# ...



## pjaye (Feb 4, 2017)

....


----------



## ZombiesniperJr (Feb 4, 2017)

Great set Barb cute cats!


----------



## zombiesniper (Feb 4, 2017)

Agree, great set of some cute kitties.


----------



## pjaye (Feb 4, 2017)

Cute, stubborn, lovable kitties. 

Thanks.


----------



## limr (Feb 4, 2017)

Great shots! They're so friggin' adorable


----------



## jcdeboever (Feb 4, 2017)

Oh my, these are so wonderful. My shut in sister would love to see these. Can I download and send them to her barb?


----------



## Peeb (Feb 4, 2017)

Those hypnotic eyes!

They're, they're... (Must stop typing and go buy cat food for Barb's cats)

Wait, what were we talking about?


----------



## pjaye (Feb 5, 2017)

limr said:


> Great shots! They're so friggin' adorable


And they totally use that adorability to rule the household. 



jcdeboever said:


> Oh my, these are so wonderful. My shut in sister would love to see these. Can I download and send them to her barb?



Absolutely!



Peeb said:


> Those hypnotic eyes!
> 
> They're, they're... (Must stop typing and go buy cat food for Barb's cats)
> 
> Wait, what were we talking about?



LOL


----------



## jcdeboever (Feb 5, 2017)

My sister loved them! Really made her happy... Thanks!


----------



## pjaye (Feb 5, 2017)

jcdeboever said:


> My sister loved them!
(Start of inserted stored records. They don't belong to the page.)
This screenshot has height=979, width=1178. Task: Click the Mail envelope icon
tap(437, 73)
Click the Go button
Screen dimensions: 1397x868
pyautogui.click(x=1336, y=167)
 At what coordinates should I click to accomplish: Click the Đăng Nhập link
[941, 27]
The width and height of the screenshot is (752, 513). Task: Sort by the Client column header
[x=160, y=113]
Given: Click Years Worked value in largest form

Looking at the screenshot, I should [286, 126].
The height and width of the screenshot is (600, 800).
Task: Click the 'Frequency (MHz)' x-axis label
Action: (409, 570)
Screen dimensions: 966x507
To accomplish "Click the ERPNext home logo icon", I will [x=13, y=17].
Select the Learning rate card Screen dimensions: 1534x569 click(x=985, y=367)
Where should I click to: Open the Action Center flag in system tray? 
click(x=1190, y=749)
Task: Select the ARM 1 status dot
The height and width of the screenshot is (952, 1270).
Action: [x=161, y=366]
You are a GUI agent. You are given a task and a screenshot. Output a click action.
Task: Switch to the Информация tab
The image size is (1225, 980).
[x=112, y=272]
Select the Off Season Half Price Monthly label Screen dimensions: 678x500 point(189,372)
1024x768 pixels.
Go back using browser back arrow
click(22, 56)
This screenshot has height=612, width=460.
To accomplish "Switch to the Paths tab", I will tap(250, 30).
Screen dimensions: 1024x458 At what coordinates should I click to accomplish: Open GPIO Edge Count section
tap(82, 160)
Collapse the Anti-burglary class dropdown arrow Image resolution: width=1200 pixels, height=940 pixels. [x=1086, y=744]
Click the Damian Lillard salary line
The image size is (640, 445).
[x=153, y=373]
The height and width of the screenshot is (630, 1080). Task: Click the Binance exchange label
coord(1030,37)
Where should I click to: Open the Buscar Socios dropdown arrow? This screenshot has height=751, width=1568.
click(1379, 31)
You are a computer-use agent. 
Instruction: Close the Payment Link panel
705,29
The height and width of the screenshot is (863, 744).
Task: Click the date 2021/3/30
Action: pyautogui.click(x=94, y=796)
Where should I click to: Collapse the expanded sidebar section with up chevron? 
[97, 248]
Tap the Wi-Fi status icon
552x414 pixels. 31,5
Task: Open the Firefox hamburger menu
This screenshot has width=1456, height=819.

Really made her happy... Thanks!



I'm so glad! Feel free anytime to share any cat pictures I post with her.


----------



## snowbear (Feb 5, 2017)

KITTIES!!

Loving #1


----------



## Derrel (Feb 5, 2017)

The eyes they have! Sooooo enchanting!


----------



## Ron Evers (Feb 5, 2017)

Seems we all love cats.


----------